Aaron i Ania to rodzeństwo darzące się opieką, miłością i przywiązaniem. Ponieważ oboje od małego byli wielokrotnie krzywdzeni przez najbliższych, z czasem stali się dla siebie oparciem i jedynymi przyjaciółmi. Aaron był dla młodszej siostry opiekunem, ta zaś emocjonalnie uzależniła się od brata. Tylko razem potrafią przejść przez dramaty życia codziennego. W szkole nie mają żadnych przyjaciół, są wyśmiewani przez rówieśników, a w dodatku ich matka jest bardzo poważnie chora. Opiekę nad Anią i Aaronem przejmuje więc ciotka Gabrysia, zamożna i porządna kobieta, która mimo wszystko bardziej od wychowywania dzieci skupia się na prowadzeniu własnej galerii sztuki. Piękny dom ciotki wypełniony antycznymi meblami staje się miejscem przemocy i dramatycznej walki. Andrzej, nieobliczalny i agresywny chłopak Gabrysi, postanawia „przygotować” rodzeństwo do dorosłego życia ucząc je bezwzględnej dyscypliny i posłuszeństwa. Na przykład poprzez zamknięcie dzieciaków na kilka dni w ciemnym pokoju. Ale to nie koniec kłopotów. Jakiś czas potem Ania oskarża Aarona o gwałt... Czy to rzeczywiście prawda? Jak długo będzie trwał ten koszmar? Jak dwójka młodych ludzi poradzi sobie z dramatem, który ma swój początek każdego kolejnego poranka?

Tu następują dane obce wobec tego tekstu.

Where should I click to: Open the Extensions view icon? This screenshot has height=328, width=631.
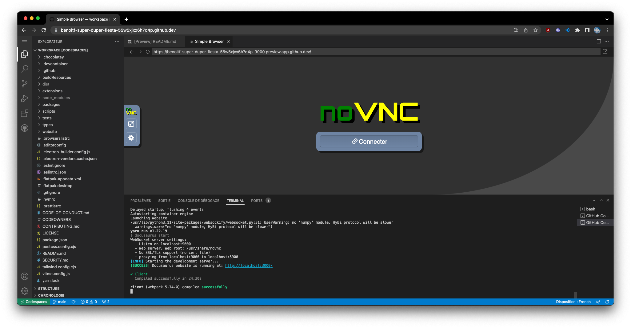click(x=25, y=113)
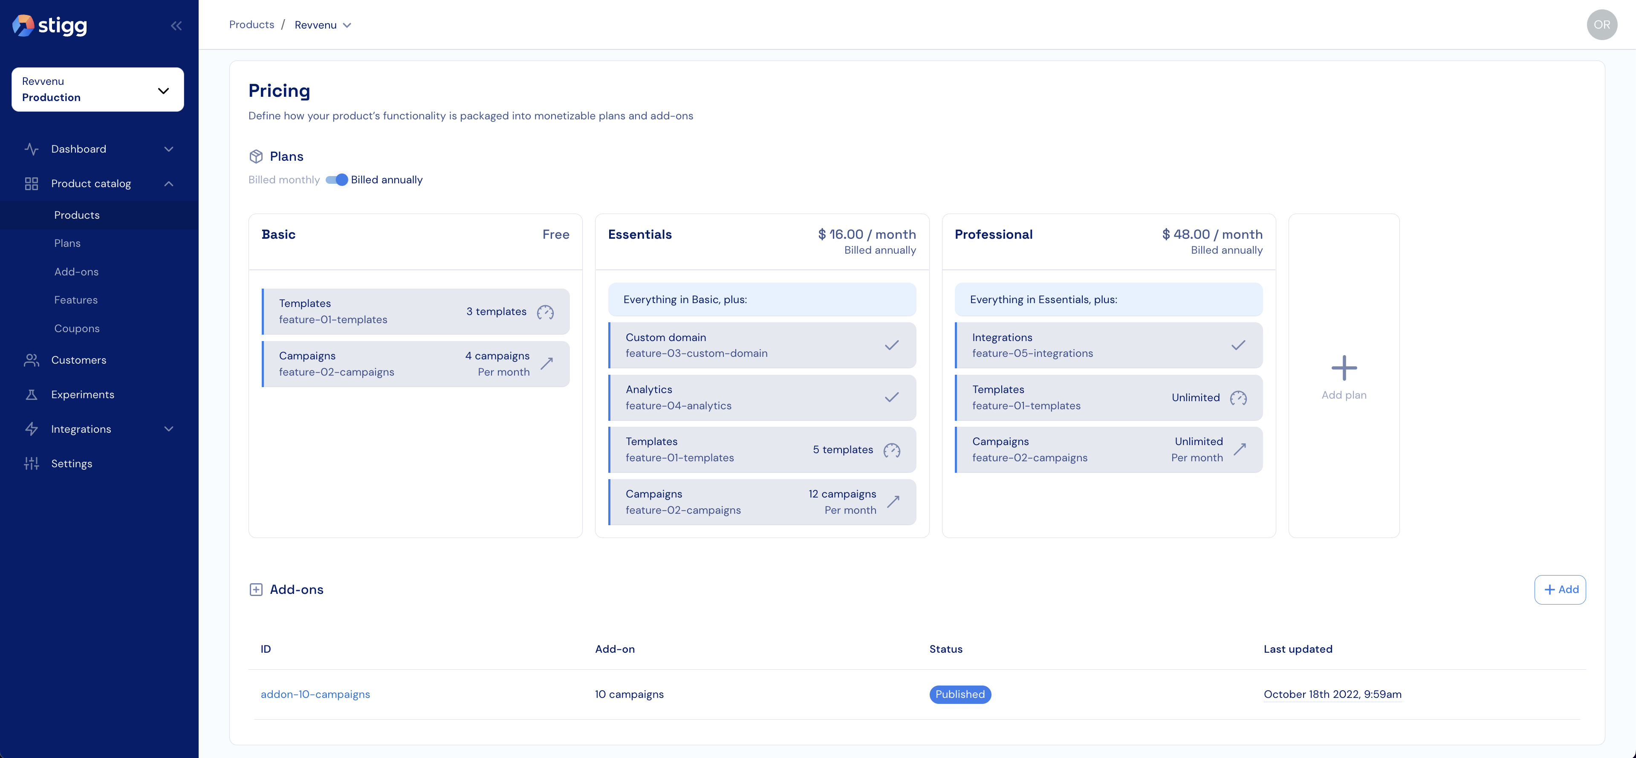Click the Dashboard activity icon
1636x758 pixels.
[31, 149]
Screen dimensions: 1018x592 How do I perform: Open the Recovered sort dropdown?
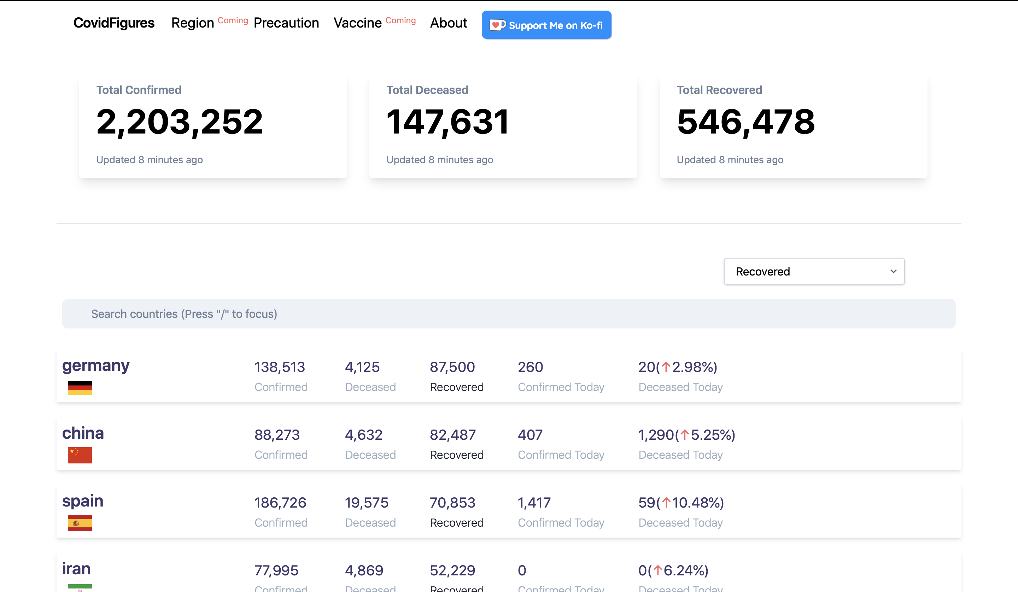click(813, 271)
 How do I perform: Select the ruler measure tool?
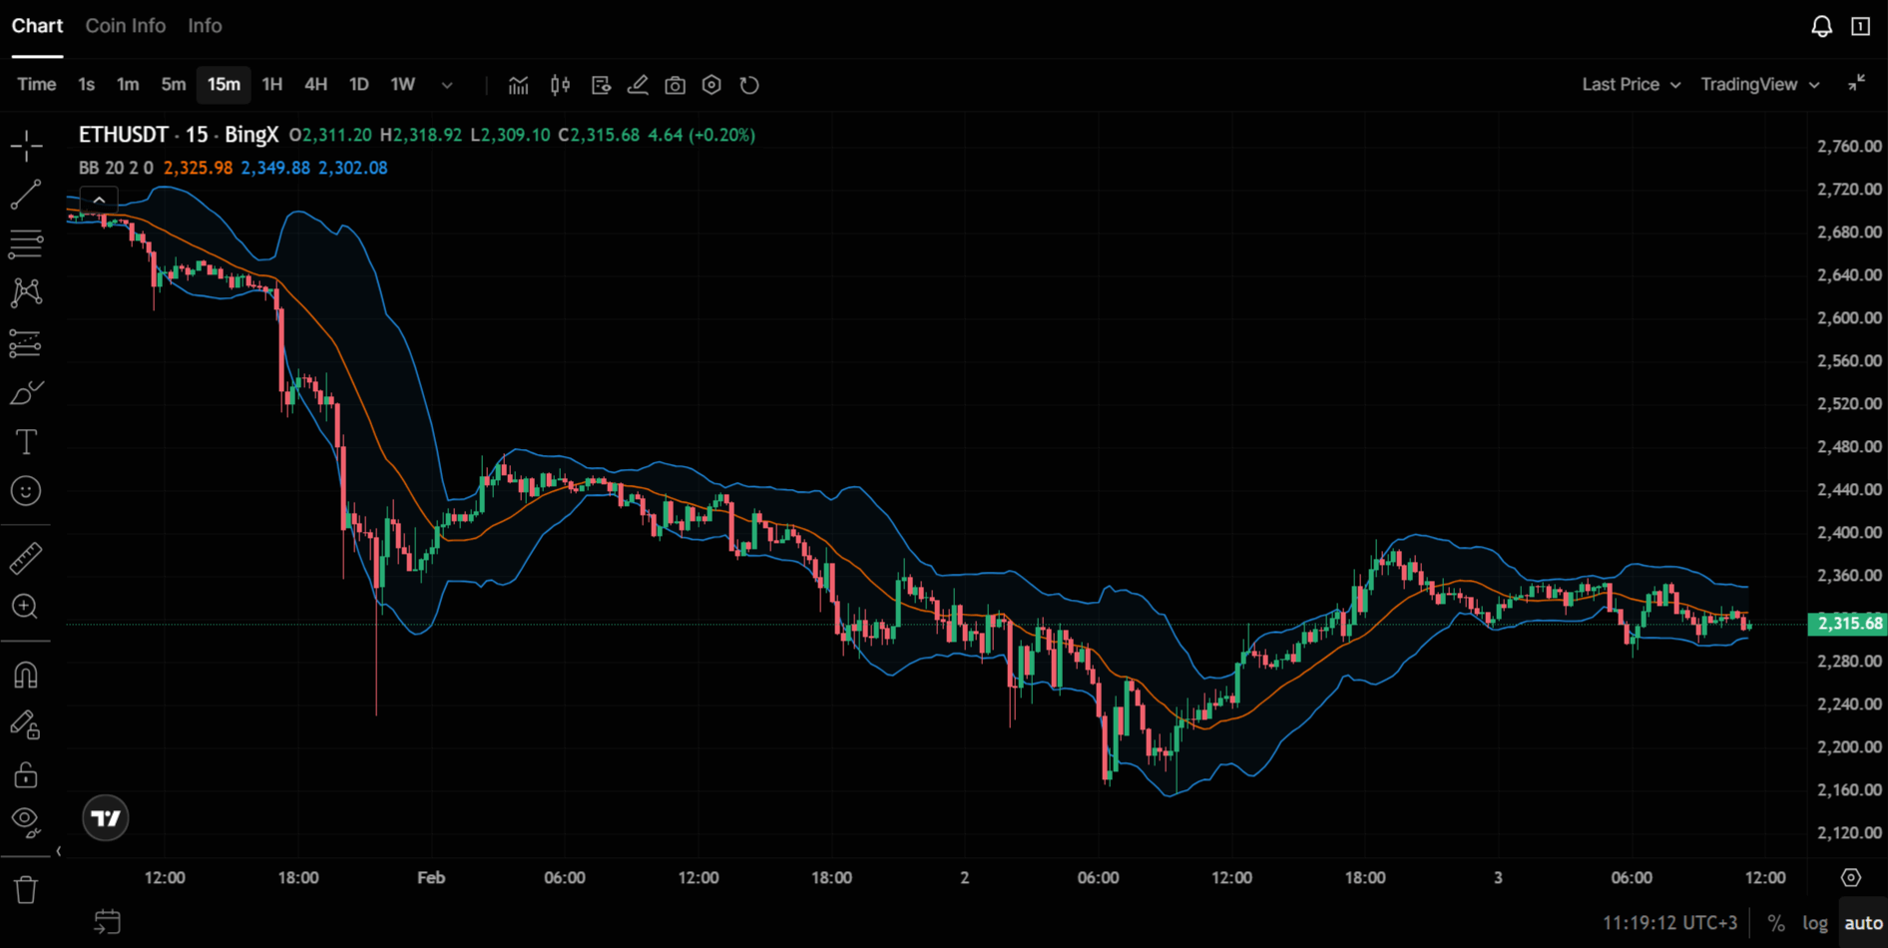pyautogui.click(x=25, y=557)
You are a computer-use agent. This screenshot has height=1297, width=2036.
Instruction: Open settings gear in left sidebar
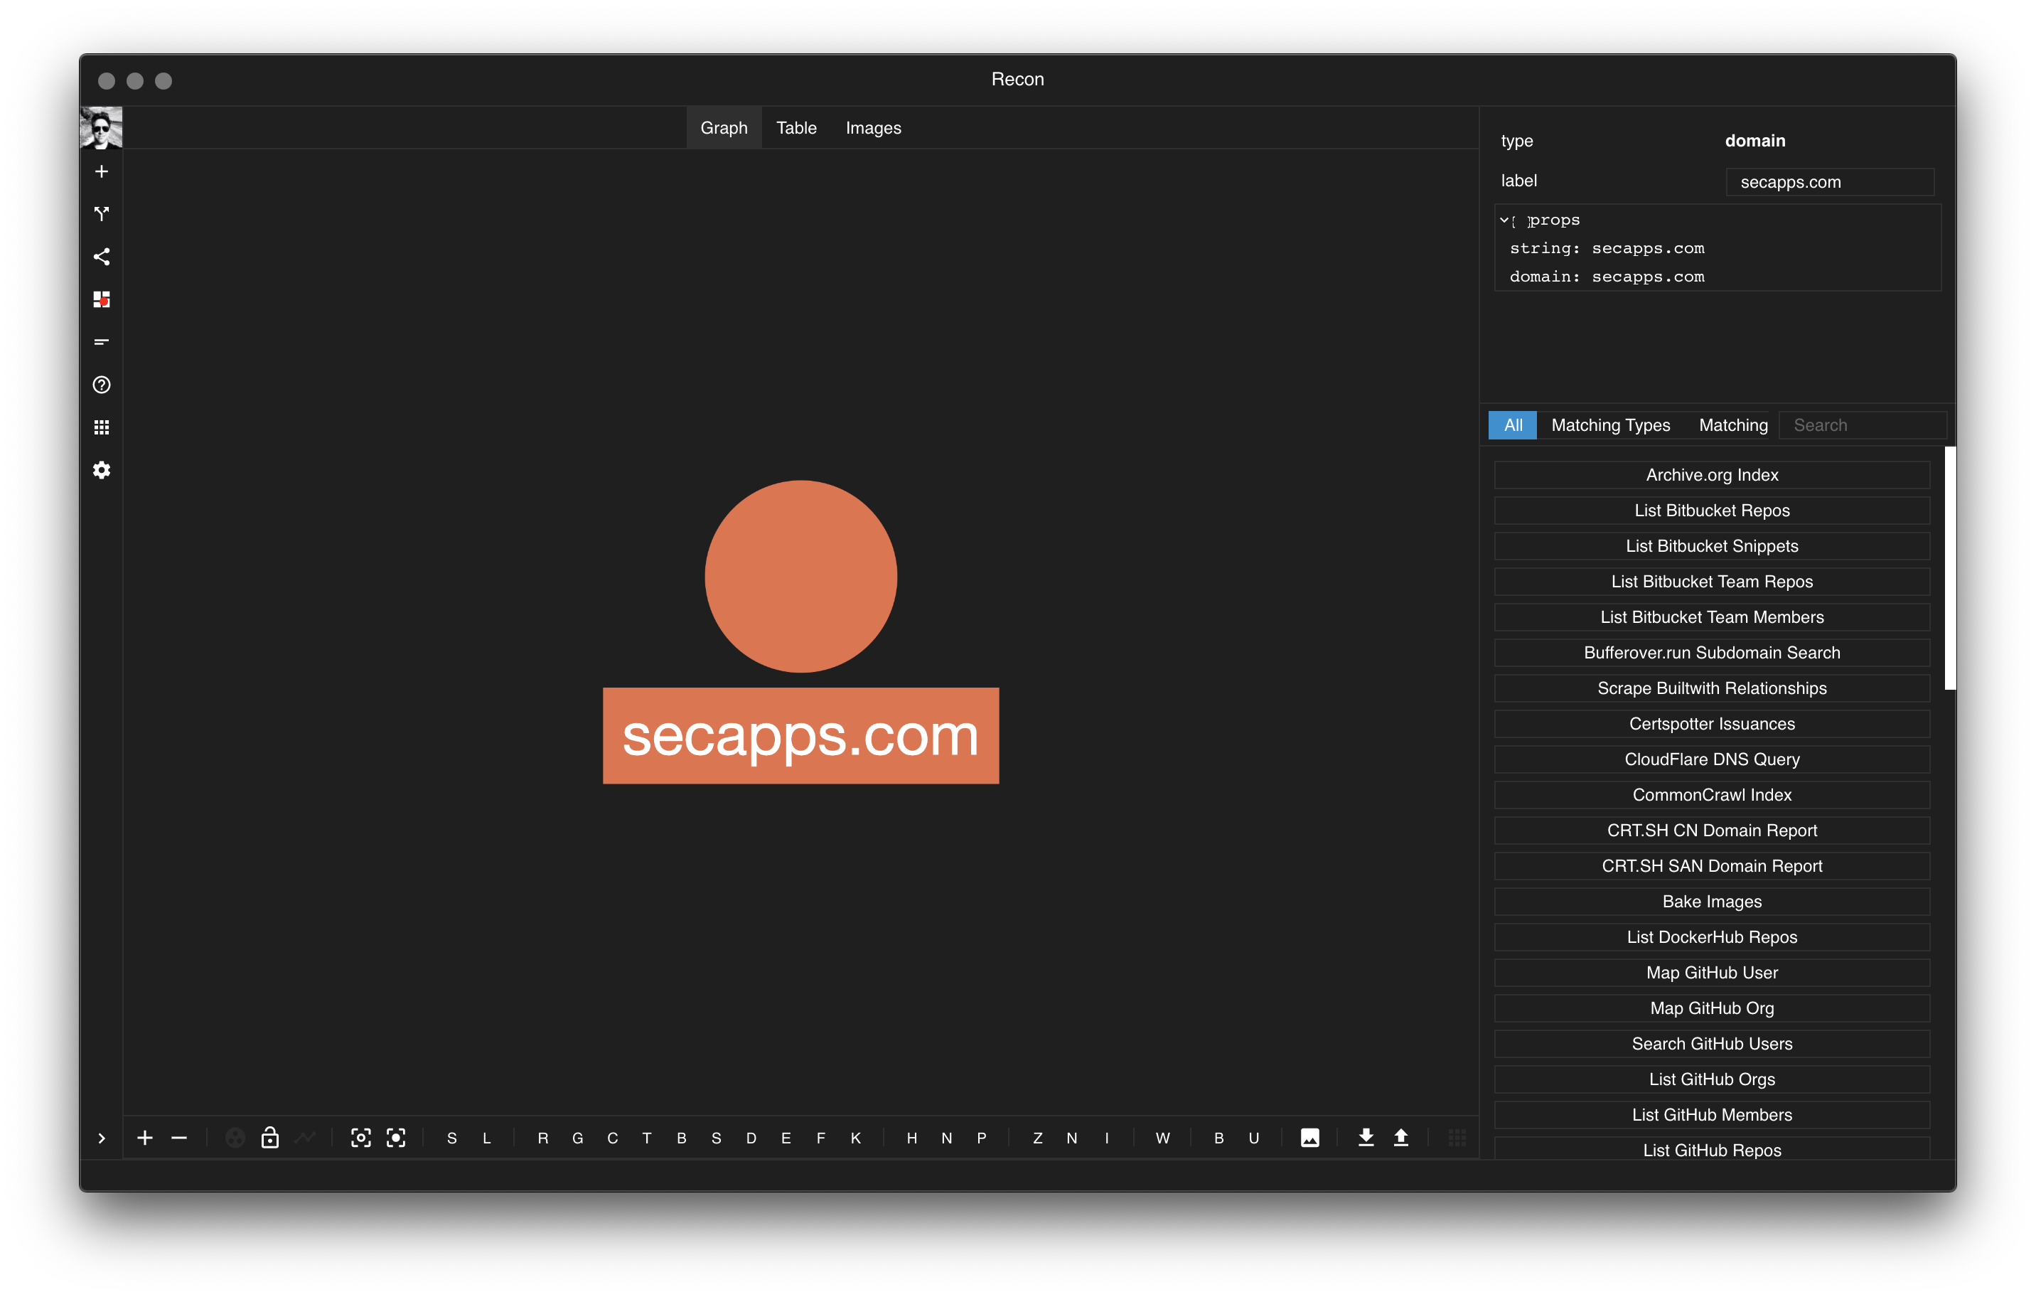click(x=101, y=470)
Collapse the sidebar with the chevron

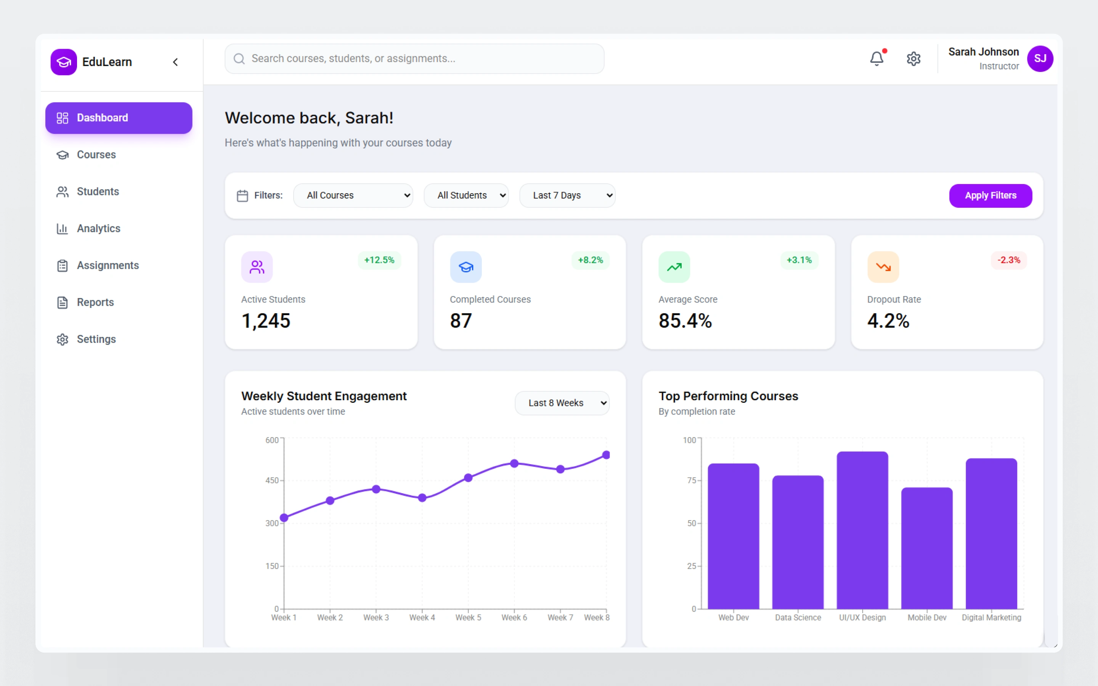[x=176, y=62]
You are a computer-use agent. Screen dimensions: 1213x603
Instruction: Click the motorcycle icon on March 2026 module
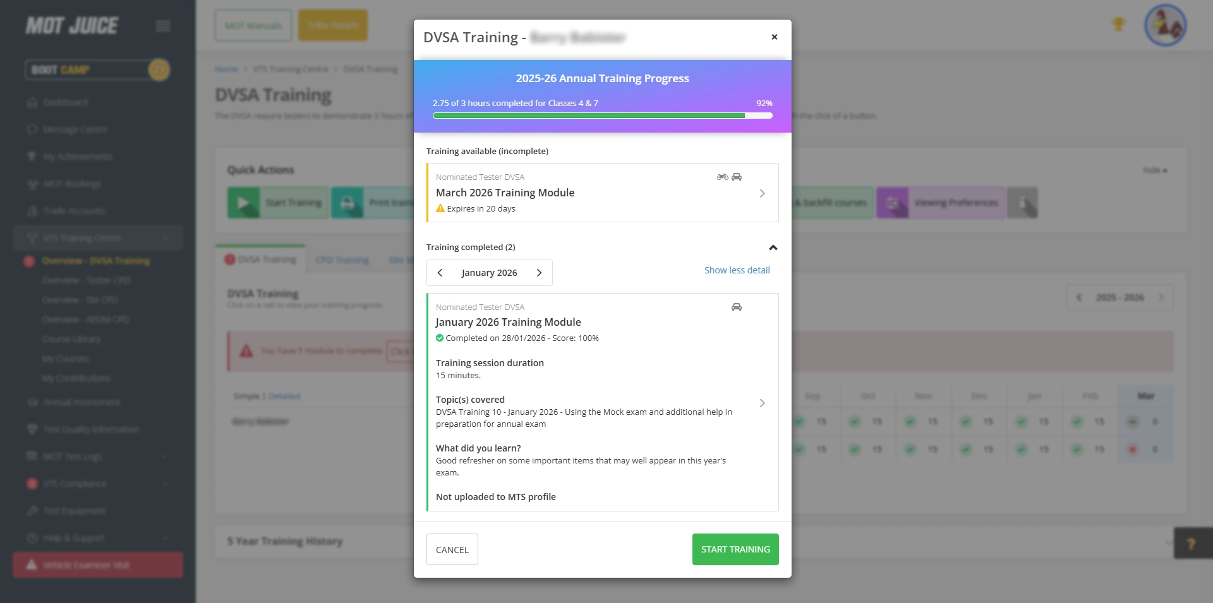click(721, 177)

Małgorzata Warda porusza w swojej powieści bardzo trudne i zarazem ważne aspekty życia dzieci w patologicznym środowisku. Istnieje wiele książek dotykających tych tematów, jednakże „Dziewczynka, która widziała zbyt wiele” zasługuje na szczególną uwagę, gdyż angażuje czytelnika w całą historię. Nie tylko emocjonalnie. Opowieść przesycona jest dramatycznymi sytuacjami, ale część z nich autorka opisuje w streszczonym stylu, czasem nawet jednym słowem. Pozostaje więc wiele niedomówień, które dają czytelnikowi możliwość samodzielnego wgłębiania się w historię. Nie jest to powieść lekka, gdzie wszystko podane jest na talerzu. Podczas lektury musimy sami poukładać wszystkie klocki w całość, domyślić się, jakie zdarzenia miały wpływ na opisane w książce fakty. Sama jednak muszę przyznać, że pozostało parę luk w całej historii, których nie umiem wypełnić. Tak więc czy niedomówienia są plusem, czy minusem książki? Myślę, że jest to kwestia indywidualna. Jedni lubią samodzielnie domyślać się, co mogło się wydarzyć, inni – tak jak ja – wolą być przekonani o przebiegu zdarzeń. Nie zmienia to jednak faktu, że autorzy rzadko pozostawiają część historii tylko dla czytelnika, dlatego książka ta jest wyjątkowa i warta uwagi.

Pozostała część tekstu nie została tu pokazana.